By Cap Kaylor
The Norman Transcript
NORMAN — “Jesus never went out of his way to help any one.” I can sense the hair beginning to bristle on a thousand necks right now. Before people reach for their pitchforks and look around for some tar and feathers, let me just say that the words are taken from Quaker pastor Phil Gulley’s book, “Hometown Tales” in which he observes that “Jesus never went out of his way to help anybody” because helping people was never “out of his way.”
Helping others was the whole purpose of his life. It’s what he lived for. His legendary life of love is the reason he is revered by believers and non-believers alike. We love his story because it mirrors back to us the goodness we strive for and only occasionally glimpse within ourselves. But we all want to believe that such goodness is possible. Most of us feel we are doing our best simply by loving and providing for those within the inner orbit of family and friends. Content to write the occasional check for charity, helping strangers is not a full-time occupation for us.

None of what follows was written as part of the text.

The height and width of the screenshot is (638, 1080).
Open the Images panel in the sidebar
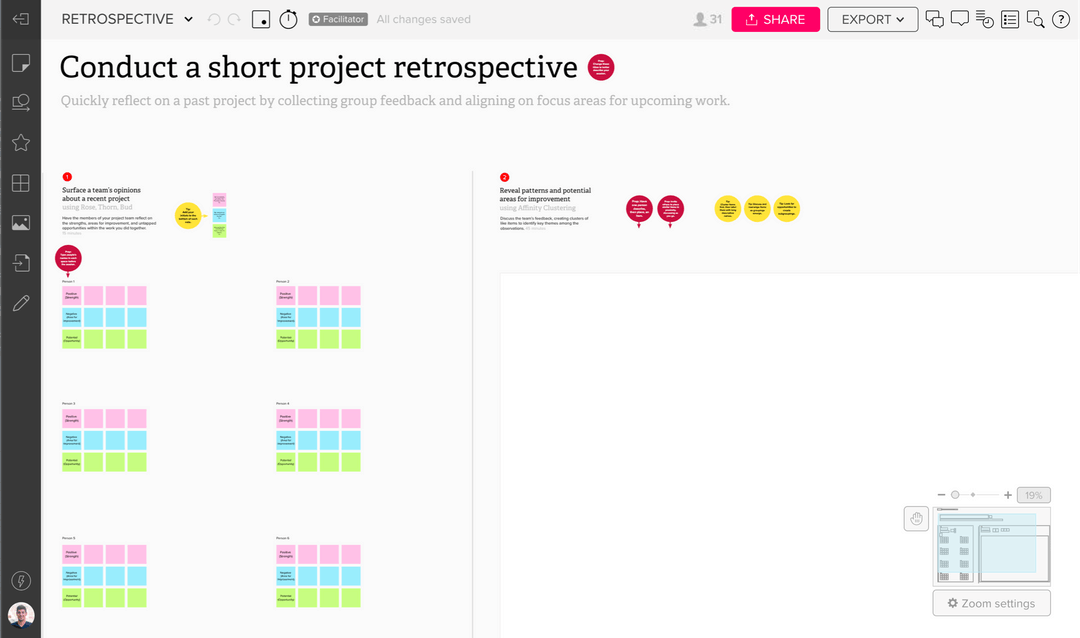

But there are those around us who do more. Years ago my mother lived in a retirement community in Norman. Some of the folks there developed strong friendships, others kept to themselves. One winter someone there began pulling the fire alarm in the middle of the night — a lot.
Four or five times a week, the fire department would arrive amidst the high drama of wailing sirens, blaring horns and flashing lights. After a week of this you can imagine the prevailing mood among a hundred senior citizens forced from their beds into a cold parking lot in their pajamas at 3 a.m. Though the firefighters resembled giant killer bees in their black and yellow outfits, Grandma was ready to do some swatting. It may have been their fourth visit that week and, they too, had been awakened in the middle of the night, but the firefighters remained unfailingly polite and patient. That’s professionalism.
We are lucky to still receive the quality of police and fire service that we enjoy. We count on those services and expect them. But what about the services that all those “invisible” members of our community rely upon? Services to the poor, elderly and even our children?
During the last election the people of Oklahoma voted against tax increases that our teachers and schools relied upon. In Pauls Valley, the state hospital for the mentally handicapped will now have to close its doors. Where, I wonder, will all those people go?
We are constantly being told by our civic leaders that Oklahoma is exceptional, that our economy is humming along and that we have been more or less shielded from the larger economic crisis through which the country is struggling. Politicians make their careers by promising to slash taxes even further. That these taxes provide services to the “least among us” seems not to matter. I haven’t seen a scrap of campaign literature in years that doesn’t carry some version of, “Taxes are an assault on your liberty.” “Taxation equals tyranny.” “You know how to spend your money better than government does. “Vote for me and I’ll cut your taxes even more.”
Time to stop blubbering about taxes and remember what we get in return for them: Roads, schools, hospitals, care for the poor and elderly, protection. The strength of our social compact relies on the “we” being as important as the “me.”
Sounding a little like the sermon on the mount? Perhaps it is. Taxes are the way we communally live out the beatitudes. It’s how we “go out of our way to help others.”